Nilai-Nilai Islam pada Tari Seblang Masyarakat Desa Olehsari Banyuwangi
Abstract
Penelitian ini menelaah nilai-nilai Islam yang terinternalisasi dalam tradisi Tari Seblang di Desa Olehsari, Banyuwangi. Permasalahan utama bagaimana nilai-nilai ajaran Islam diwujudkan dan dipertahankan dalam pelaksanaan dan simbolisme Tari Seblang Olehsari, serta menganalisis bentuk aktualisasi, fungsi, dan makna nilai-nilai Islam, khususnya yang berkaitan dengan ketuhanan, moralitas, dan sosial, yang terkandung dalam setiap aspek ritual dan gerak tari.
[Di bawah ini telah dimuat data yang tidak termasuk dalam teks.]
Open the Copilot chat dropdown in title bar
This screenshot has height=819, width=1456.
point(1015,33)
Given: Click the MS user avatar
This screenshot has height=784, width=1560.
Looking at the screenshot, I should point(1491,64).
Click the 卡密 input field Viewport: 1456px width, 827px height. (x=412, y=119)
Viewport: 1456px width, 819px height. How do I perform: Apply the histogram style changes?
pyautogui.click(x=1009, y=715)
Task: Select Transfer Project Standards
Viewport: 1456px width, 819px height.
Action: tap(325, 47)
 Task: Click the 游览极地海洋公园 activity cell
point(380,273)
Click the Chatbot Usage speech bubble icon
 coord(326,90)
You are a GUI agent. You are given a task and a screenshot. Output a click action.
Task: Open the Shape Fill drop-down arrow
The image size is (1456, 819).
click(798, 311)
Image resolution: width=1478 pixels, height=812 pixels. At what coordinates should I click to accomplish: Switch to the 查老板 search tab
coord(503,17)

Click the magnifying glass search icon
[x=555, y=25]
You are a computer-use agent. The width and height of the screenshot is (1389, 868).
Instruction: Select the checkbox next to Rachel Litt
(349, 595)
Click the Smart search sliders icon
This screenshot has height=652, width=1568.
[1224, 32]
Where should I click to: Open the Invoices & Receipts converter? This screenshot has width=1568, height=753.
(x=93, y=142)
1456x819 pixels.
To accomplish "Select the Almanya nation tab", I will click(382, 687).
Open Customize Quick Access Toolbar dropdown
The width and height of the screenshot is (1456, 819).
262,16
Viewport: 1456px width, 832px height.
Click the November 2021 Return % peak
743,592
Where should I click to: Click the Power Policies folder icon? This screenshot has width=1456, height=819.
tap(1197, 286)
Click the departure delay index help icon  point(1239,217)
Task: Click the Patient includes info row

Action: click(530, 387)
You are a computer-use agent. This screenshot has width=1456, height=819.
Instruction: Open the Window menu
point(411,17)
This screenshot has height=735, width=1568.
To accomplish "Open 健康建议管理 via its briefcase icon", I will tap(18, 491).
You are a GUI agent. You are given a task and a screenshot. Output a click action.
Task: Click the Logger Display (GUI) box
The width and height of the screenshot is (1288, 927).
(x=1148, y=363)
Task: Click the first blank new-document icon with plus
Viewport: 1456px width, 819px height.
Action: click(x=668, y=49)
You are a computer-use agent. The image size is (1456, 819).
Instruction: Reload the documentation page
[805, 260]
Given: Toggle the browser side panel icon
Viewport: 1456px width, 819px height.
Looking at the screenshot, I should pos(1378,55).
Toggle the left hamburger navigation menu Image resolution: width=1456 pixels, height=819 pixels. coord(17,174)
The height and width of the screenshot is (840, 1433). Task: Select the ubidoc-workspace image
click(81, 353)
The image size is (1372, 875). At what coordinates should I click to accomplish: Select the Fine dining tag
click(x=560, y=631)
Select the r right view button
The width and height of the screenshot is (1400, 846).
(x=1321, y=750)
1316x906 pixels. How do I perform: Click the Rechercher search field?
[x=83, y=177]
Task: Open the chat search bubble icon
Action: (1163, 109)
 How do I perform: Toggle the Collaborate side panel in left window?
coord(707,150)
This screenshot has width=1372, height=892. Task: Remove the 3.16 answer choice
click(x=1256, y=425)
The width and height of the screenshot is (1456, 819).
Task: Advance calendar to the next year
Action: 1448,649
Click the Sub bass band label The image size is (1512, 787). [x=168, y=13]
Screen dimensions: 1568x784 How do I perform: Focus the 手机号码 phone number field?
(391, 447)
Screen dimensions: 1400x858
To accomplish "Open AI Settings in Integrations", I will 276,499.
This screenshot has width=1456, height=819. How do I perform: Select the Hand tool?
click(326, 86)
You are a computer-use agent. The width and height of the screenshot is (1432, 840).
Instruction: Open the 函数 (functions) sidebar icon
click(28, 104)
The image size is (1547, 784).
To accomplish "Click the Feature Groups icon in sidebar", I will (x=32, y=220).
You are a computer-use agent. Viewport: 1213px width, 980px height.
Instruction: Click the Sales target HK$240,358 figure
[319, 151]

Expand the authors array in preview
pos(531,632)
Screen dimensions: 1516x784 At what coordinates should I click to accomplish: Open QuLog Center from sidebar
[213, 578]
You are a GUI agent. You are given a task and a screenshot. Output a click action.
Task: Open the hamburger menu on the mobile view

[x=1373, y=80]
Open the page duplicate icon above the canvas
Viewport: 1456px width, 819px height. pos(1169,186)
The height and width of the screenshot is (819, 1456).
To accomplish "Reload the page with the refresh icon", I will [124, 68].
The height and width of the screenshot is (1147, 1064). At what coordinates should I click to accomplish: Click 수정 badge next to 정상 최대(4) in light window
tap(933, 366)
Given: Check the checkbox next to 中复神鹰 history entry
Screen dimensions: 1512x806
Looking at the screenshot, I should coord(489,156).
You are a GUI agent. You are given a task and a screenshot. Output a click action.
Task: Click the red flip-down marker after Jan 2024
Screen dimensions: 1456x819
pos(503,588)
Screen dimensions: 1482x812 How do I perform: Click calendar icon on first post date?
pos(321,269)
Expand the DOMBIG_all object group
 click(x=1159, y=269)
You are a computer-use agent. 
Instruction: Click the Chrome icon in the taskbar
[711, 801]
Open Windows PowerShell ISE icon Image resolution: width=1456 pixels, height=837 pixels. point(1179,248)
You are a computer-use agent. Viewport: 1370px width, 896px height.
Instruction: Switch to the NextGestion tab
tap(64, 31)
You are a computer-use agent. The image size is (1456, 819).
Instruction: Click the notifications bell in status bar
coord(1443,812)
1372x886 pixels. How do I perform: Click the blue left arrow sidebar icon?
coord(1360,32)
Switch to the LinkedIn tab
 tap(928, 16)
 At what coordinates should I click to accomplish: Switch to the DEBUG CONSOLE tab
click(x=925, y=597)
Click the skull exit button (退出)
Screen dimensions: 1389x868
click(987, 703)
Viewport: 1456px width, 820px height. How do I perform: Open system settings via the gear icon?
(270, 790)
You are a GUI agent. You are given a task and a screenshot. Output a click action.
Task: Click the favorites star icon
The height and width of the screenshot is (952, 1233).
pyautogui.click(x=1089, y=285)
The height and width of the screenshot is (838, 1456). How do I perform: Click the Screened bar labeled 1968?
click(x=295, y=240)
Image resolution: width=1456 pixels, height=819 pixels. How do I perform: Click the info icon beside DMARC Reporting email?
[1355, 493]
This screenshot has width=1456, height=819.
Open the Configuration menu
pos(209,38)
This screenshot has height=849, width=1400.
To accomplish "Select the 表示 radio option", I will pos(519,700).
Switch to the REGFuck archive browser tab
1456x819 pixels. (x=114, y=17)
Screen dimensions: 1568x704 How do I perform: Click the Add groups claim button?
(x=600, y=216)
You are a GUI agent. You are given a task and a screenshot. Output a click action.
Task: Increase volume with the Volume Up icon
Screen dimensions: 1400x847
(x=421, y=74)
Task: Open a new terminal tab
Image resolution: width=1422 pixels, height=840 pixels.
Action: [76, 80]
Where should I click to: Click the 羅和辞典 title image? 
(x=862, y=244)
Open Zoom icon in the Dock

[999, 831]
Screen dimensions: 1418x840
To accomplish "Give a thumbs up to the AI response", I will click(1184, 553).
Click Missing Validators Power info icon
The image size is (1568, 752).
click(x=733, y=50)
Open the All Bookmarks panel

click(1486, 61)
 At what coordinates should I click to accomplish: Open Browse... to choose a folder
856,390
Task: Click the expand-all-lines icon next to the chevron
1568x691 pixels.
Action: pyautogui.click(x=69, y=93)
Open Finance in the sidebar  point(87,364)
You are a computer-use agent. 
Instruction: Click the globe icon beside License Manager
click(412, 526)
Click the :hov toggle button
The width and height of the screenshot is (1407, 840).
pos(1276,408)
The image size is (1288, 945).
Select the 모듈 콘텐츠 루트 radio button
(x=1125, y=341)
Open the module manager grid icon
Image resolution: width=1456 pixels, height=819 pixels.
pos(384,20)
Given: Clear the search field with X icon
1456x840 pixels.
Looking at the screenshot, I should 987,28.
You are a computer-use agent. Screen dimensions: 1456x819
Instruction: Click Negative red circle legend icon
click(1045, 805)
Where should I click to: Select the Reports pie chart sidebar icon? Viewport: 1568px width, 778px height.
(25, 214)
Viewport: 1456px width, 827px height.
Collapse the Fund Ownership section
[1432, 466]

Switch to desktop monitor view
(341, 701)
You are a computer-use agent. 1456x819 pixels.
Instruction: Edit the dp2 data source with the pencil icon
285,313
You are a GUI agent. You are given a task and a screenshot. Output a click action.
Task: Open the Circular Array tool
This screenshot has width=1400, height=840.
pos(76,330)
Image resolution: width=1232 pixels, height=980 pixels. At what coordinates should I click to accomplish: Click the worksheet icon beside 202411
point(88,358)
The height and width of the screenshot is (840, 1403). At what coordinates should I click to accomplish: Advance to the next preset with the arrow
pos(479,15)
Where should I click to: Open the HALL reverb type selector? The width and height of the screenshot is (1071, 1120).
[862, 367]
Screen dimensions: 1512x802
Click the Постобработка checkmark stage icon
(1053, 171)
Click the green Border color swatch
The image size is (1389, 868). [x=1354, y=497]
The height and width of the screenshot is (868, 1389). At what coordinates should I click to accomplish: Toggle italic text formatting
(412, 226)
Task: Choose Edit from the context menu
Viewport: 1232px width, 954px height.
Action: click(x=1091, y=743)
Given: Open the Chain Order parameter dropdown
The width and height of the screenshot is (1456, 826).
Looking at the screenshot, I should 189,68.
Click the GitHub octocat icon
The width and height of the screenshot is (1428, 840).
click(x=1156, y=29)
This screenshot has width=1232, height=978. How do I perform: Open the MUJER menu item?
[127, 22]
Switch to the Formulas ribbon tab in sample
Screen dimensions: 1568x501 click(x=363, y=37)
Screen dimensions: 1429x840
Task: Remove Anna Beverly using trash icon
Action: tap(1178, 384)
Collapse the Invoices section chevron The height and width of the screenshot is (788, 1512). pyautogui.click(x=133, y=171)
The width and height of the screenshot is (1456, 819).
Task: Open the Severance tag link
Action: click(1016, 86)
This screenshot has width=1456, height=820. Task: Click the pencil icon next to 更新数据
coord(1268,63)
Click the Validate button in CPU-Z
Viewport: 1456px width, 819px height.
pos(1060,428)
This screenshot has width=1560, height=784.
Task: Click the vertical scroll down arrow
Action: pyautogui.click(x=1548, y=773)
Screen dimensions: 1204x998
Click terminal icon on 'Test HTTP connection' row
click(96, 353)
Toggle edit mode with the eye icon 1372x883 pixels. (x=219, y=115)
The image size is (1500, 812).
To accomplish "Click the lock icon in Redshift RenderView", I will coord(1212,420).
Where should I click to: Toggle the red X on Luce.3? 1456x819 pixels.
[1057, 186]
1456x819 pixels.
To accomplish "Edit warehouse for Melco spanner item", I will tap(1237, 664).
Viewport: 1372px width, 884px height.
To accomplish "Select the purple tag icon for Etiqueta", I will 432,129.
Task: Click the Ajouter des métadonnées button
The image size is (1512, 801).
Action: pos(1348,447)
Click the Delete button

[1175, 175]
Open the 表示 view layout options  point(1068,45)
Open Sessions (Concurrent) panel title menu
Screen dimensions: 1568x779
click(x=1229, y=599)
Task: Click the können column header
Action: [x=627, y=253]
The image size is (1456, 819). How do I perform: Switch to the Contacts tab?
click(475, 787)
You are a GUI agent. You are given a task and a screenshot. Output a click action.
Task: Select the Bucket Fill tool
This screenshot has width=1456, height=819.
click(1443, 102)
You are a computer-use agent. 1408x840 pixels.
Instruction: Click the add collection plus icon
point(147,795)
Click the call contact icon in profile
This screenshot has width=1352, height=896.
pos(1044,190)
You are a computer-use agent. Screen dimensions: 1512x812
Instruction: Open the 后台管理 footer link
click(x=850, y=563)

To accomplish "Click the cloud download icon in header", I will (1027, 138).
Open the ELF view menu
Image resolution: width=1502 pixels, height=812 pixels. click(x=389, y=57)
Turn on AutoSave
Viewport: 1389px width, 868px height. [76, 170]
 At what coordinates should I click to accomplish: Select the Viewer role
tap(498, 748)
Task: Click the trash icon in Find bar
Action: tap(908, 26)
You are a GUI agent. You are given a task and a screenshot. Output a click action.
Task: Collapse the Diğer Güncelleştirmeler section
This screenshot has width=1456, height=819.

Penelitian dengan pendekatan studi pustaka, dengan memanfaatkan jurnal dan juga website, perbandingan dengan karya sejarawan lain, dan dokumentasi. Dengan ini ditemukan bahwa ritual Seblang, meskipun berakar pada tradisi pra-Islam, kini sarat dengan akulturasi nilai-nilai Islam. Nilai-nilai tersebut tampak pada: Aspek Ketuhanan (tauhid), seperti doa-doa dan pembacaan salawat sebelum dan saat pertunjukan; Aspek Moralitas (akhlak), tercermin dalam kesucian penari (penyaji) dan niat tolak bala; dan Aspek Sosial (muamalah), berupa semangat gotong royong dan silaturahmi masyarakat. Tari Seblang memiliki fungsi sebagai media dakwah Islam kultural dan pelestarian identitas lokal yang selaras dengan ajaran Islam.